I have written a blog in the past about how I feel it is absurd for people to be surprised by the fact that movie adaptions of books are almost always different. In that post I covered both television and movie adaptions, but here I would like to focus solely on movies. Films may not have the length or depth of books, but they are viable means to tell a story, especially if there are time constraints.
Movies have a problem of time, something novels general don’t have to worry about. Films typically do not exceed three hours because many people do not have time to sit through something that long or have that extensive of an attention span. Books take time to consume, movies do not, and for authors sometimes we need quick bursts of inspiration. Films fulfill this role. Aside from the shorter length, the visual stimulation that comes from movies is unparalleled. Reading is essential to being an author, but sometimes being well-versed in movies is as well.
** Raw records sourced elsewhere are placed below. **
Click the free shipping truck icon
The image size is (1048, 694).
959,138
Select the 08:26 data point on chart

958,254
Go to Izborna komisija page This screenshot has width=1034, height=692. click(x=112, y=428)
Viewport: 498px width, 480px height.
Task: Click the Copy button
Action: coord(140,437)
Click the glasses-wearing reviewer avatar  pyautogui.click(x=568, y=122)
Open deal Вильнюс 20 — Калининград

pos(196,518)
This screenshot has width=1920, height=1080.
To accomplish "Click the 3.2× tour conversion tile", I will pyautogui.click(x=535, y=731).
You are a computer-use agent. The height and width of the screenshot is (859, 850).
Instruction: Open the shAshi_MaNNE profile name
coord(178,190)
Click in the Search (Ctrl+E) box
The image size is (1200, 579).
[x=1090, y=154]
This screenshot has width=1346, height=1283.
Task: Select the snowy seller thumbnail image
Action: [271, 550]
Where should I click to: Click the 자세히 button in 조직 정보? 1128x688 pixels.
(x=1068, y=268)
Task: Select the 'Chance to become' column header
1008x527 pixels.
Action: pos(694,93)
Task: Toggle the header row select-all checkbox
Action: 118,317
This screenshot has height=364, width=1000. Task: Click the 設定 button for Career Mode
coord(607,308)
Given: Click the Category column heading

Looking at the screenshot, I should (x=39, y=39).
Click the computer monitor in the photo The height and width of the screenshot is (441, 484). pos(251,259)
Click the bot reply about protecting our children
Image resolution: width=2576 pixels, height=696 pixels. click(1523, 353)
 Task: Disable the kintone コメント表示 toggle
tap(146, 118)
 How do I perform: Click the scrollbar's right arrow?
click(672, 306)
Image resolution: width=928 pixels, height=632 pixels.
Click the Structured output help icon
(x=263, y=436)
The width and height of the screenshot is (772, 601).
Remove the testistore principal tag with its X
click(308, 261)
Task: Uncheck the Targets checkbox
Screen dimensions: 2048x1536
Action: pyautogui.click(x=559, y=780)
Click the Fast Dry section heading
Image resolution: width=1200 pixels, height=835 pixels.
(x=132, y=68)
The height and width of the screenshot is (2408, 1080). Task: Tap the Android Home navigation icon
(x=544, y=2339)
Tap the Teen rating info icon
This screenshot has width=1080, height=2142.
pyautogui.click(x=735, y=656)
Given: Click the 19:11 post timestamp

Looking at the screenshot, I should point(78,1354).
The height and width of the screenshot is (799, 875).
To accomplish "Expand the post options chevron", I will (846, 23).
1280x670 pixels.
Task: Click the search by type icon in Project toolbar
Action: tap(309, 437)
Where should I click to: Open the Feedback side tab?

With the advancement of technology, the cinematic experience has evolved and has enhanced movies beyond their campy, stilly status decades prior. With these enhancements compiled with a different vision, directors almost universally decide to change their version of a story that originally was a novel. Those who read the books typically get upset over the differences, and these changes can affect the movie’s critical reviews. It blows me away that people still get upset over the fact that movies and books are usually different. This has been the case for decades. Why are people still surprised by this? Just because there are differences doesn’t mean the movie is bad, sometimes the changes are good. Movies and books are two completely different forms of art, and by extension of that reality inevitably tell stories differently. Both are still equally legitimate.
In the writing community, books are praised, and movies are either forgotten as sources of inspiration or looked down upon. I feel this might be partially because of the differences between movie and film adaptations of the same stories and the stigma that goes along with it. It is possible to appreciate all forms of storytelling, including the old and modern.
Ever notice how book adaptions, either movies or television, differ greatly from their source? This happens so often that if a television series or film does stick close to the book they are based on it is incredibly rare. Most people know this, however there is almost always universal outrage when a film dares to take liberties with the story. Why is that? Why are people surprised by this?
When we read a book, we set up certain expectations for the story. Things look and feel slightly different in the story for each reader. This individual experience creates an emotional bond with the characters and world created within the book. That’s perfectly fine and to be expected if the author did his or her job correctly. When the story is adapted into another medium there are changes and inevitably some people become disappointed. Disappointment isn’t bad, and some adaptions of stories are indeed subpar. I feel the constant backlash and surprise when an adaption differs is silly. Film is a different medium than books. A movie or television series due to the very means in which they tell a story must differ from a book or comic.
A book’s job is to show, not tell, to be descriptive while allowing room for the imagination to fill in the blank as much as possible. A film still needs to show, but relies much less on imagination than a book. Subtle details are impossible to avoid in a movie and on top of that it must hold the viewers’ attentions and leave them with wanting more. Sometimes, the source material doesn’t go very deep due to its target audience and film makers want to flesh out one-dimensional characters. The movies may not succeed at their goal, but I can acknowledge their intent.
The Hobbit films are often criticized as terrible adaptions. It is a trilogy of movies based off a short novel written for children. There are quite a few deviations from the book, the same can be said of the Lord of the Rings movies as well though, which are not criticized nearly as much. This isn’t about defending The Hobbit films, I respect why people don’t like them. They are a perfect illustration for my point. They are films that are very different from the book they were based on. The book was written before The Lord of the Rings and had a very different feel to it. The elves were silly, the goblins were less-than threatening, and you have talking animals. The entire tone changed so much with its sequel that it leaves quite a bit of continuity errors. I adore Tolkien, but the explanation that Bilbo wrote the first book and Frodo wrote the sequels is something I’m familiar with. I feel that is a weak explanation. The Hobbit films tried to rectify that in some areas, some of which I feel they did a good job, while others not so much. Whether someone agrees or disagrees with me is fine, but anyone would have to admit there are more factors going into the disappointment The Hobbit films wrought than merely not being true to their source. These films made a bold decision to draw out the story longer than it was, and show other sides to characters, and because it didn’t meet many people’s standards they are maligned.
Perhaps we need to stop being so surprised when film makers take liberties? Movies and Television are different means of telling stories, and we should expect as much. The option is always to stick with books because they are generally better than any adaption anyway due to their ability to go deeper and not be constrained to a certain time frame.